Will Theresa May impose ID cards on everyone ‘by the backdoor’ after EU migrants deal?

Will Theresa May impose ID cards on everyone ‘by the backdoor’ after EU migrants deal?
Three million EU citizens residing in the UK may be forced to carry an ID card to access basic rights under Prime Minister Theresa May’s Brexit plans. However, there are now fears the policy will lead to such measures being imposed on all British citizens.

The government’s offer for EU migrants to stay in the UK post-Brexit means they must apply to be added to the “settled status” register in order to be granted “indefinite leave to remain.”

However, the offer includes plans to impose identity cards on EU migrants so they may access basic rights, such as health and education.

Liberal Democrat Shadow Home Secretary Ed Davey hit out at the government’s plans to collect and store bulk biometric data from EU citizens, and accused it of trying to introduce ID cards for all citizens through the “backdoor.”

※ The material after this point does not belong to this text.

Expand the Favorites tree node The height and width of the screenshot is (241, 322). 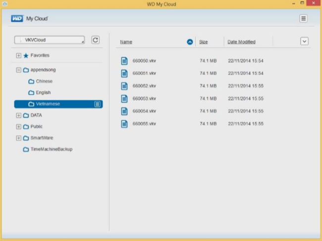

“The government announcement on EU citizens leaves so much in doubt. From the description it seems as if this is ID cards by the backdoor,” Davey said in a statement.

He pointed out the contradictory stance of Brexit Secretary David Davis, who resigned as an MP and as Tory shadow home secretary in 2008 over New Labour’s counter terrorism policies, which he saw as an assault on civil rights.

“David Davis resigned his seat and caused a by-election because he was disgusted by the assault on civil liberties by the then-Labour government,” said Davey. 

“What will he do this time round?”

Davis was keen to stress in the House of Commons on Monday evening that the documentation EU citizens would require would be far from amounting to an ID card.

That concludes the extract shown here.